**YOUR GOAL**. Render the items below as a JSON list of strings, one string per line, omitting blank lines and leaving out the pictures.

**EXTRACTED INFORMATION**.
***

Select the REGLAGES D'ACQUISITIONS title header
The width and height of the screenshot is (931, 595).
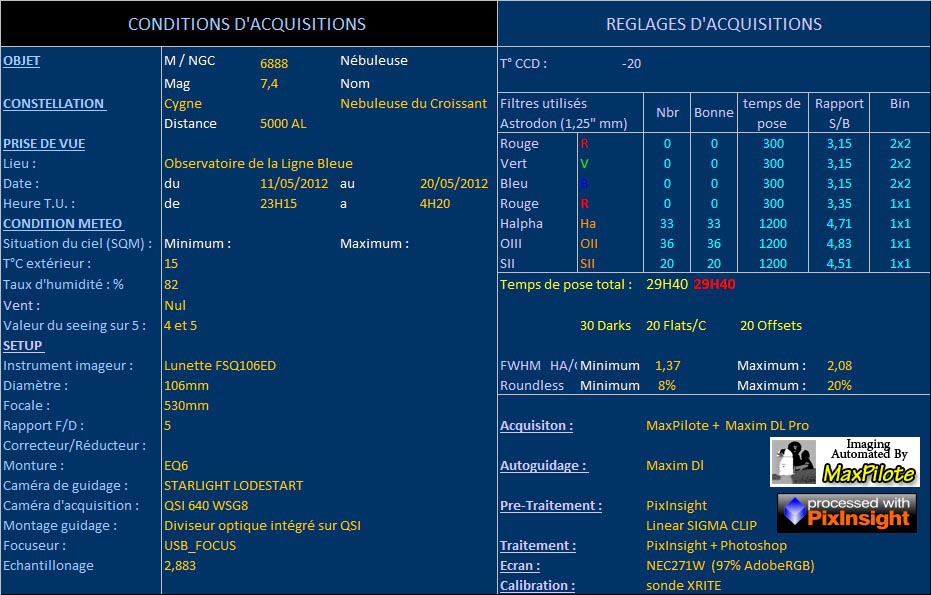click(x=713, y=24)
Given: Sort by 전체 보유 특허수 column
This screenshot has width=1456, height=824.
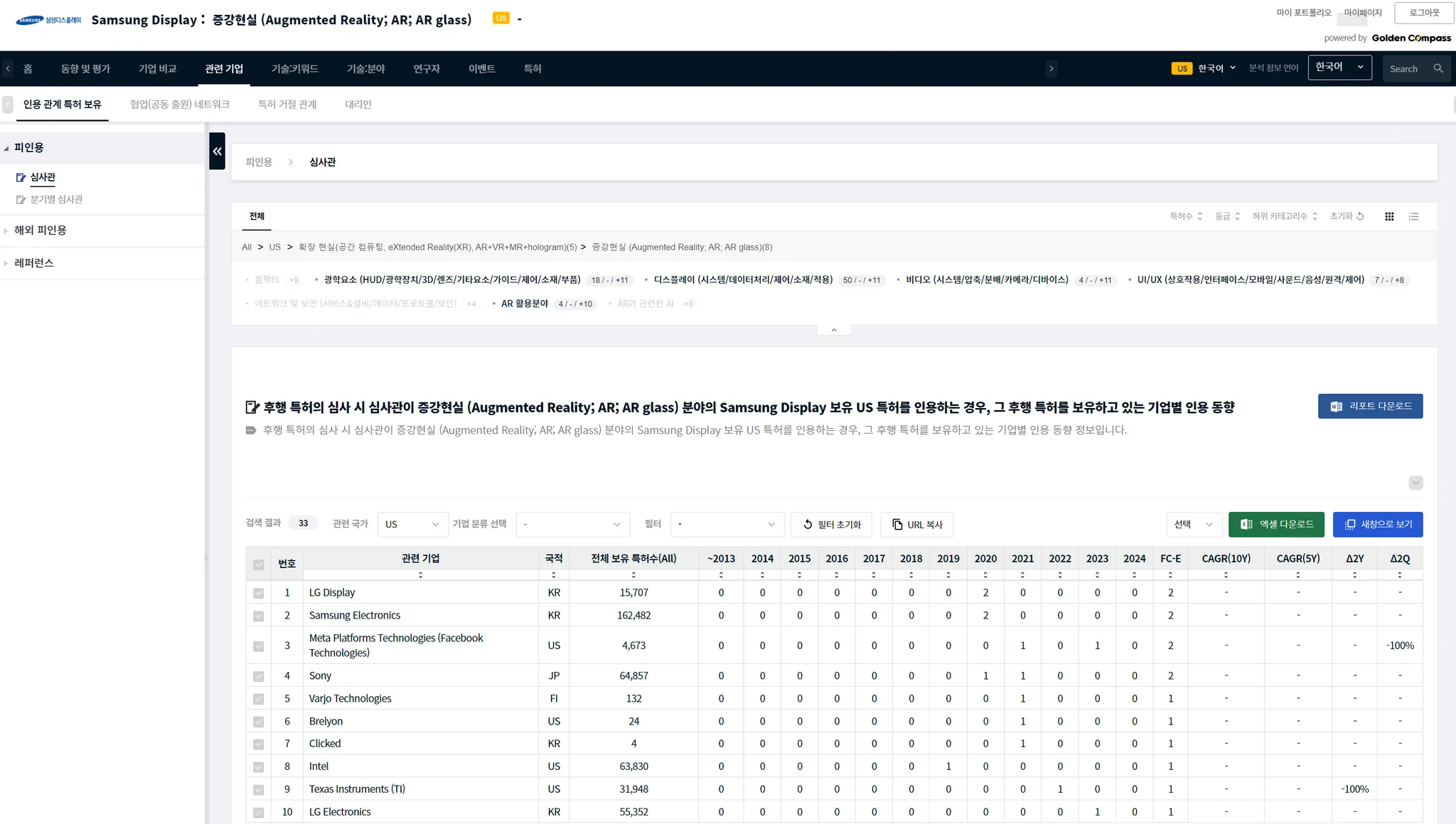Looking at the screenshot, I should pyautogui.click(x=633, y=574).
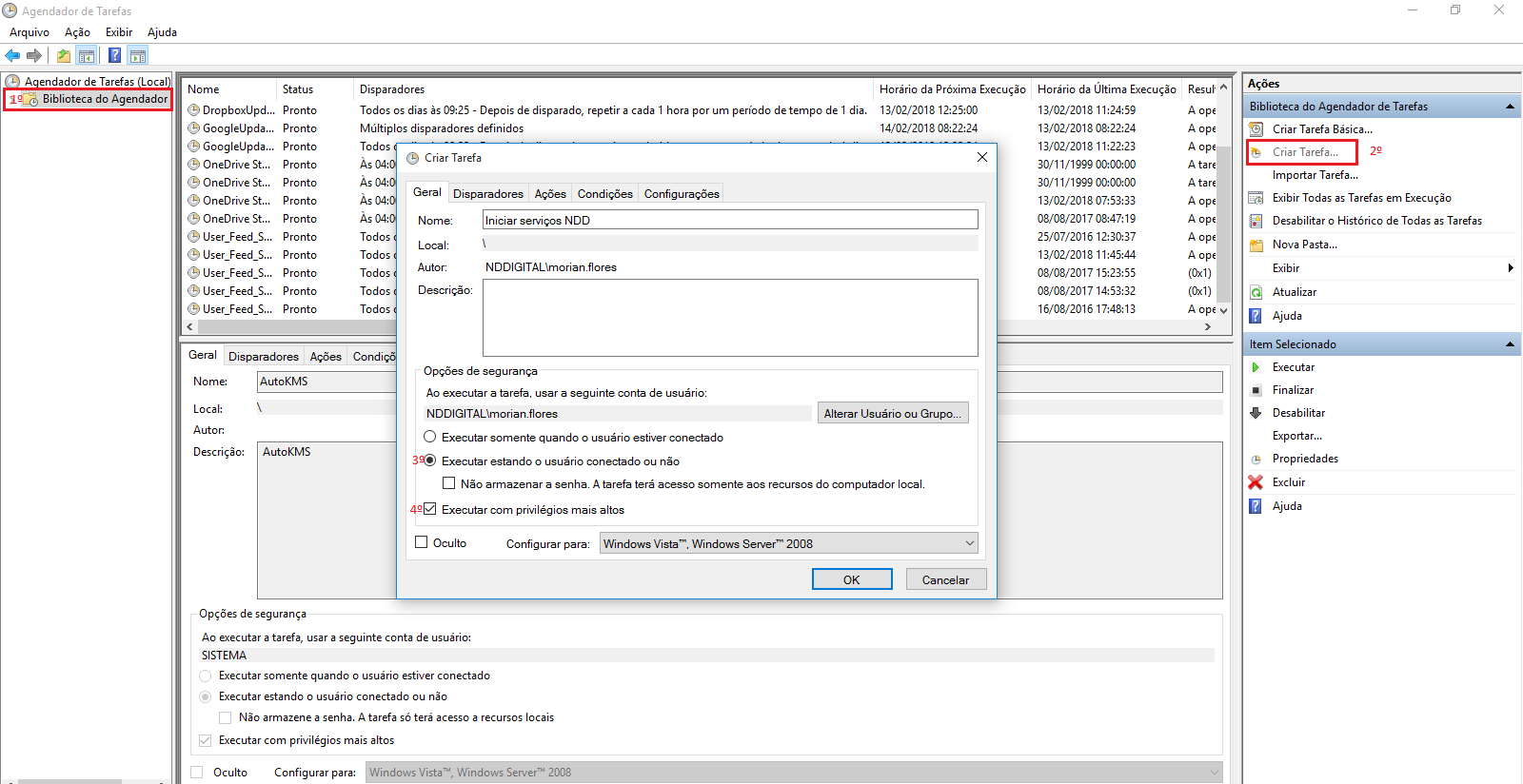Collapse the 'Item Selecionado' actions section
The image size is (1523, 784).
pyautogui.click(x=1510, y=344)
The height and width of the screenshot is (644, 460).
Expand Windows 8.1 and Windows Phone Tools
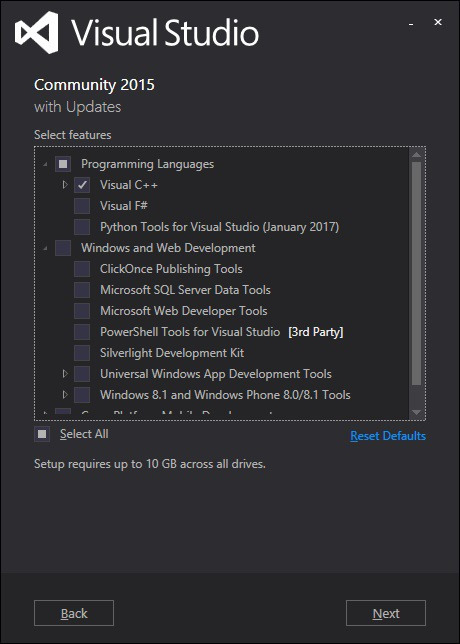(x=64, y=394)
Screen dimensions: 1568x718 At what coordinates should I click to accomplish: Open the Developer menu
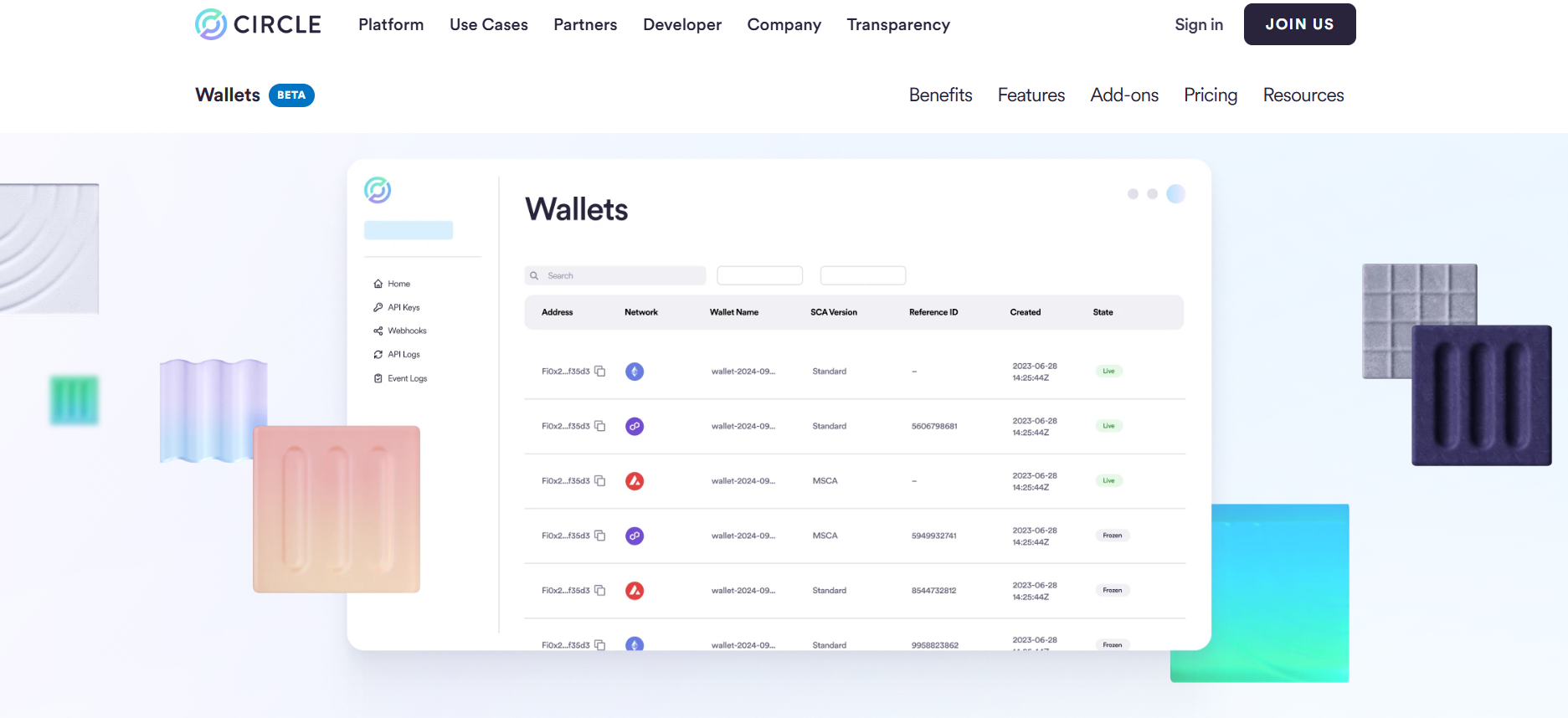pyautogui.click(x=681, y=24)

***

**WRITTEN ANSWER**.
[
  "Select the REGLAGES D'ACQUISITIONS title header",
  "The width and height of the screenshot is (931, 595).",
  "click(x=713, y=24)",
  "Given: Sort by 전체 보유 특허수 column",
  "This screenshot has width=1456, height=824.",
  "Looking at the screenshot, I should pyautogui.click(x=633, y=574).",
  "Collapse the 'Item Selecionado' actions section",
  "The image size is (1523, 784).",
  "pyautogui.click(x=1510, y=344)",
  "The height and width of the screenshot is (644, 460).",
  "Expand Windows 8.1 and Windows Phone Tools",
  "(x=64, y=394)",
  "Screen dimensions: 1568x718 At what coordinates should I click to accomplish: Open the Developer menu",
  "pyautogui.click(x=681, y=24)"
]